The drug is indicated for adults who have tested positive, who do not need oxygen and who are at risk of developing severe disease. Its main effect is to combat the worsening of the health conditions of infected people.
The drug is for individual oral use, but is not suitable for people under 18 years of age. There is also no indication for pregnant women or people who can or intend to become pregnant during treatment.
The director of Anvisa Meiruze Souza Freitas evaluated that the benefits of releasing the drug outweigh the risks. She added that the anticipation of products to treat covid-19 is in line with the guarantee of treatment possibilities against the disease, considering the situation of the pandemic in Brazil.
“With the pandemic we face unprecedented challenges. Improving this gap is a public health priority. The availability of essential medicines remains insufficient for various reasons, such as high prices, poor purchase and distribution, uncertain product quality and inadequate prescription,” said Meiruze Freitas.
The director of Anvisa Rômison Mota highlighted that it is not a drug for prevention, and that it has already been approved in other countries such as the United States, Canada and Mexico.
The director of Anvisa Alex Campos recalled that it is not a substitute for the vaccine, which is available for free, while Paxlovid, at first, will be marketed, depending on purchasing power for consumption.
Director Cristiane Jourdan pointed out that the data show benefits outweighing the risks and that the risk management measures are compatible with the measures used in the market.
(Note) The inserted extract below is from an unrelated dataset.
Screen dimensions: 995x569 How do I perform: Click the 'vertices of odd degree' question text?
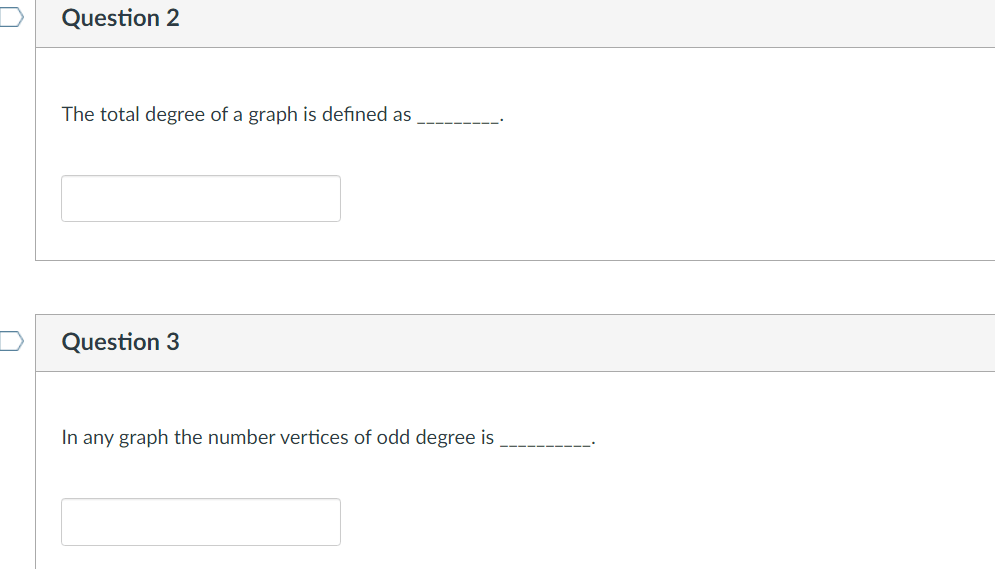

Anvisa’s technical team pointed out risks to be monitored in the concomitant use with other products. “Requirements were made to include contraindications for concomitant use with the drug apalutamide in the package insert”, informed the manager of Pharmacovigilance, Helaine Capucho.
The manager listed points made by Anvisa, incorporated in the risk management plan and in the drug leaflet. The Anvisa team determined that a letter should be sent to health professionals for guidance on the uses of Paxlovid with other medicines and the necessary care. The company was also requested to provide information about the use of the product in Brazil to monitor its application and possible adverse events.
“We included the commitment to present clinical and non-clinical study reports and quarterly report the regulatory situation in other countries”, said Gustavo Mendes, general manager of Medicines and Biological Products at Anvisa.